The teapot was, of course, the very center of the social custom of drinking tea; so, it usually was found in the center of the tray or table. At first, only teapots of Oriental origin imported with the cargos of tea were available, for the teapot had been unknown to Europeans before the introduction of the beverage. However, as tea gained acceptance as a social drink and the demand for equipage increased, local craftsmen were stimulated to produce wares that could compete with the Chinese imports. Teapots based on Chinese models and often decorated with Chinese motifs were fashioned in ceramic and silver. No doubt many an 18th-century hostess desired a silver teapot to grace her table and add an elegant air to the tea ceremony. 

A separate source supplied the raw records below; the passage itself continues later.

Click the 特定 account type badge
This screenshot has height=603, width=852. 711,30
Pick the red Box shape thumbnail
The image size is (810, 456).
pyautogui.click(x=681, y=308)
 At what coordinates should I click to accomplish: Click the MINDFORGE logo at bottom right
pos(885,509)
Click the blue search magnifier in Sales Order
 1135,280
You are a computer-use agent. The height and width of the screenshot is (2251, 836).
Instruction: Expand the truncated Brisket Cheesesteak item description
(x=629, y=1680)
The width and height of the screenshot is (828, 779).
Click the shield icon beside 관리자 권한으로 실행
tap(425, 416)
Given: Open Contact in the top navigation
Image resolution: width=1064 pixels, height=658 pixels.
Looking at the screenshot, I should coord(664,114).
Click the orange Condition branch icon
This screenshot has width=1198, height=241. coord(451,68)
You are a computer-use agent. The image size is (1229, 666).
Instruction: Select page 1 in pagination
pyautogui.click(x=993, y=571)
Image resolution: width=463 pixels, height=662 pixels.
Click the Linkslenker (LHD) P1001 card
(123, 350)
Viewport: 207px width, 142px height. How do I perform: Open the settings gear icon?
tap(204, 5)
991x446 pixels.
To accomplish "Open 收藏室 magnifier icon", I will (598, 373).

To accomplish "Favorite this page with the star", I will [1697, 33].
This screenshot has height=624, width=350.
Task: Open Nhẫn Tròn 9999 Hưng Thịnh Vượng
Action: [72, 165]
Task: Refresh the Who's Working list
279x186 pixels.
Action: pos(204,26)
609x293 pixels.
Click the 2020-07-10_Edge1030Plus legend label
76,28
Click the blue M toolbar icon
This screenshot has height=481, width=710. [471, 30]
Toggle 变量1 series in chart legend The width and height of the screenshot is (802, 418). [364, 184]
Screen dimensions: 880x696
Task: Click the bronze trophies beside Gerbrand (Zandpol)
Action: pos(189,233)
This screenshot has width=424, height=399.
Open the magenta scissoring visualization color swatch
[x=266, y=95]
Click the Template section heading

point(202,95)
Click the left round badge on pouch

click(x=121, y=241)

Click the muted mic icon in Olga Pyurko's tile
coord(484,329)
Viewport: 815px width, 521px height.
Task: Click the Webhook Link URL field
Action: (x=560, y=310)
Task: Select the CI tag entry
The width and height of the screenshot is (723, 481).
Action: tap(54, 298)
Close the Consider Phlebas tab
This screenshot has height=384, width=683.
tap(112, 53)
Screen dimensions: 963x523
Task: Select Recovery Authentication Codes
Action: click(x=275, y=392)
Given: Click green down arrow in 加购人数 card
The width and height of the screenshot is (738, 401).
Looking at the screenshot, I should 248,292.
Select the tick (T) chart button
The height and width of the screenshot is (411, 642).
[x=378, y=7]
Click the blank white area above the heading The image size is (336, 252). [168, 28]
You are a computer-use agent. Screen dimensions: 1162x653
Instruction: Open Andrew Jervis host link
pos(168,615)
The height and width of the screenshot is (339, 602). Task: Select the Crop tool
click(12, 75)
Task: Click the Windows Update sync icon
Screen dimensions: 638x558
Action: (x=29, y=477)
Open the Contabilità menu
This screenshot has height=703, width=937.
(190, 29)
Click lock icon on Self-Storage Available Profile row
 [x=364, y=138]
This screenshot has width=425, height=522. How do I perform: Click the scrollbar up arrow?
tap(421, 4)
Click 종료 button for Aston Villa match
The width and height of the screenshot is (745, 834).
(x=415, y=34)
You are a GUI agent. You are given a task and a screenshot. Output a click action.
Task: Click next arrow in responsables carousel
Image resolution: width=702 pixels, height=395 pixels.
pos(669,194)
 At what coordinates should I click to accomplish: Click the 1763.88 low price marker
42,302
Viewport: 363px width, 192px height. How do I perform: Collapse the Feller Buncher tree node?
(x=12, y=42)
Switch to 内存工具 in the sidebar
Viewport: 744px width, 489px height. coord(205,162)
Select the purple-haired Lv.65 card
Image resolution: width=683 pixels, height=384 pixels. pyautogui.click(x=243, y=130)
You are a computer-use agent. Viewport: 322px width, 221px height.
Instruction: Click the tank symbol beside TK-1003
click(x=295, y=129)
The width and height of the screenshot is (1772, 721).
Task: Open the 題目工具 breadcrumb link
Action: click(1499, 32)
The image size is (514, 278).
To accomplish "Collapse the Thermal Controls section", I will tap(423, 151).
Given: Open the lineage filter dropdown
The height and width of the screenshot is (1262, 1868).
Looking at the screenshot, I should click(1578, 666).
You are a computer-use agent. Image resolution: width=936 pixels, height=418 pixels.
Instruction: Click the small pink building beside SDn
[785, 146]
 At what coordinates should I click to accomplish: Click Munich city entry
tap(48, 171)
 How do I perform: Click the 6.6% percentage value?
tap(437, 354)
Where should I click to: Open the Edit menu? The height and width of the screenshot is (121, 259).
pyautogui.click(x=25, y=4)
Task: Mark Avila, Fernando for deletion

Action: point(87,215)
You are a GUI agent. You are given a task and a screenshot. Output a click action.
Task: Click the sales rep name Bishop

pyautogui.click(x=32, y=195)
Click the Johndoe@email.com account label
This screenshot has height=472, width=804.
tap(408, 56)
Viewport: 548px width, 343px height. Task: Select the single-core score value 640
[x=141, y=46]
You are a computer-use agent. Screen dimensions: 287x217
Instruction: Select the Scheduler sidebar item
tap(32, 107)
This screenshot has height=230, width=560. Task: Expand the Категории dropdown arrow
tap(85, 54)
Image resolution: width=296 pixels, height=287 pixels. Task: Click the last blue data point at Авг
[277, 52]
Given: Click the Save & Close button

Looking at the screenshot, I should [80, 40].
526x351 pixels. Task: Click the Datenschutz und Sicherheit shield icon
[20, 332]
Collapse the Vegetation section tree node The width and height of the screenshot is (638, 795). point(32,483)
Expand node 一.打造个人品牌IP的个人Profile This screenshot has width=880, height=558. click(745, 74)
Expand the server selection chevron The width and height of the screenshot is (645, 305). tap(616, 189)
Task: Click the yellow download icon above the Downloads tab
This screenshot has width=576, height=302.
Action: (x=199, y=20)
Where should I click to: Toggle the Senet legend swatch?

Tea kettle with lamp stand.
By the end of the century “an elegant silver tea-pot with an ornamental lid, resembling a Pine-apple” would have been the wish of a fashion-conscious hostess. Less expensive than silver, but just as stylish according to the merchants’ advertisements were “newest fashion teapots” of pewter or, in the late 18th century, Britannia metal teapots. The latest mode in ceramic ware also was to be found upon the tea table.
Sometimes the teapot, whether ceramic, pewter, or silver, was placed upon a dish or small, tile-like stand with feet. These teapot stands served as insulation by protecting the surface of the table or tray from the damaging heat of the teapot. Stands often were included in tea sets but also were sold individually. . .The stands must have been especially useful when silver equipage was set on a bare table top; many of the silver teapots of elliptical shape with a flat base, so popular in the latter part of the 18th century, had matching stands raised on short legs to protect the table from the expanse of hot metal. On occasion the teapot was placed on a spirit lamp or burner to keep the beverage warm.

Urn for hot water.
In most instances it was the hot water kettle that sat upon a spirit lamp or burner rather than a teapot. Kettles were usually related to the form of contemporary teapots, but differed in having a swing handle on top and a large, rather flat base that could be placed over the flame. Advertisements mention teakettles of copper, pewter, brass, and silver, some “with lamps and stands.” The actual making of tea was part of the ceremony and was usually done by the hostess at the tea table. This necessitated a ready supply of boiling water close at hand to properly infuse the tea and, as Ferdinand Bayard reported, it also “weakens the tea or serves to clean up the cups.” Thus, the kettle and burner on their own individual table or stand were placed within easy reach of the tea table. According to 18th-century pictures the kettle was an important part of the tea setting, but it seldom appeared on the tea table. . . The square stands often had a slide on which to place the teapot when the hot water was poured into it.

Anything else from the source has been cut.